Despite the many, many, many claims to the contrary, CBD is not available over the counter in pharmacies right now, nor will it be for some time.
You may have seen this story on your travels around the web which suggests that CBD, the much-hyped extract from the cannabis plant, can now be bought in pharmacies across the country.
The truth is, while the government’s regulatory body has made the sale of low-dose CBD legal over the counter as of February 1st, no products will be available for at least a year.
In order to be sold in pharmacies, CBD, as a schedule three medicine, will have to be registered with the Therapeutic Goods Administration and gain their approval, a process that can take up to a year or two, depending on how whether or not manufacturers are able to make their products conform to the TGA’s strict regulations.
However, these technicalities have not stopped almost every publication in Australia from shouting the news from the rooftops that CBD can now be bought in Australia. This is largely due to the fact that these places have been swamped with press releases from medicinal cannabis companies looking to cash in on the hype.
The TGA themselves are also partially to blame for this surge in misinformation as they have not provided clear information to journalists or doctors explaining the changes.
Cannabiz, the industry publication that covers medicinal cannabis developments, reported that the resultant confusion from all of this misinformation has left pharmacies swamped with disappointed customers.

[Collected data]
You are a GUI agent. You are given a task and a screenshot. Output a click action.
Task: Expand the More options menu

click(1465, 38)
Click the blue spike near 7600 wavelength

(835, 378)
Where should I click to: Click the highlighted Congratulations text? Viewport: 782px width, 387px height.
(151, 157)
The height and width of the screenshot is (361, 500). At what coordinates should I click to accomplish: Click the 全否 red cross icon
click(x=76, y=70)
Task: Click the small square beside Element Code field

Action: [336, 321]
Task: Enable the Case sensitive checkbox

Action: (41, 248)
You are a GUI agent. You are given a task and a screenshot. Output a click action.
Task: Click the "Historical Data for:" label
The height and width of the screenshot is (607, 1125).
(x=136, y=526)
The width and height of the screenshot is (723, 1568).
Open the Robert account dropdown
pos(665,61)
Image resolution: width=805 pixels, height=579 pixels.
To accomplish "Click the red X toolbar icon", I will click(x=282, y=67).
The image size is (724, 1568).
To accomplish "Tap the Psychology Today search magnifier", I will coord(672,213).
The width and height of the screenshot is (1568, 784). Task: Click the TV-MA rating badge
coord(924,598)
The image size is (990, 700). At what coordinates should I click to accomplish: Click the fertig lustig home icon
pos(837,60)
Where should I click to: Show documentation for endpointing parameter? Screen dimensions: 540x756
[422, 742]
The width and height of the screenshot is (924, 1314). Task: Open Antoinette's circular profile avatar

### PROBLEM TO SOLVE
Pick up the text about CBD availability in Australian pharmacies after its final sentence and continue it.

### REPLY
People across Australia have been descending on their local medicines distributor, eager to get hold of the miracle extract that is thought to treat anything and everything from pain to STIs. They have instead been confronted with overwhelmed pharmacists trying to explain the nuances of Australia’s medical regulatory body to them.
Lisa Nguyen, founder of Astrid Dispensary, a green dispensary specialising in cannabinoid medicines in South Yarra, Victoria said “every second customer” has asked about over-the-counter CBD.
“My patients are very confused. They’ve seen on the news that CBD is available over the counter and we have to explain the nuances of the TGA to them,” Nguyen said. “They say ‘what’s the TGA?’. It’s not what they want to hear.”
“We are trying to legitimise the industry and things like this don’t help. It makes it go backwards by raising patient expectations high and not delivering.”
When products are finally made available, it may not be to the liking of patients as only low-dose CBD will be available over the counter. That is, less that 150mg per day can be purchased. Unfortunately, there is very little evidence that dosage this low will have a significant impact on the conditions patients are hoping to treat.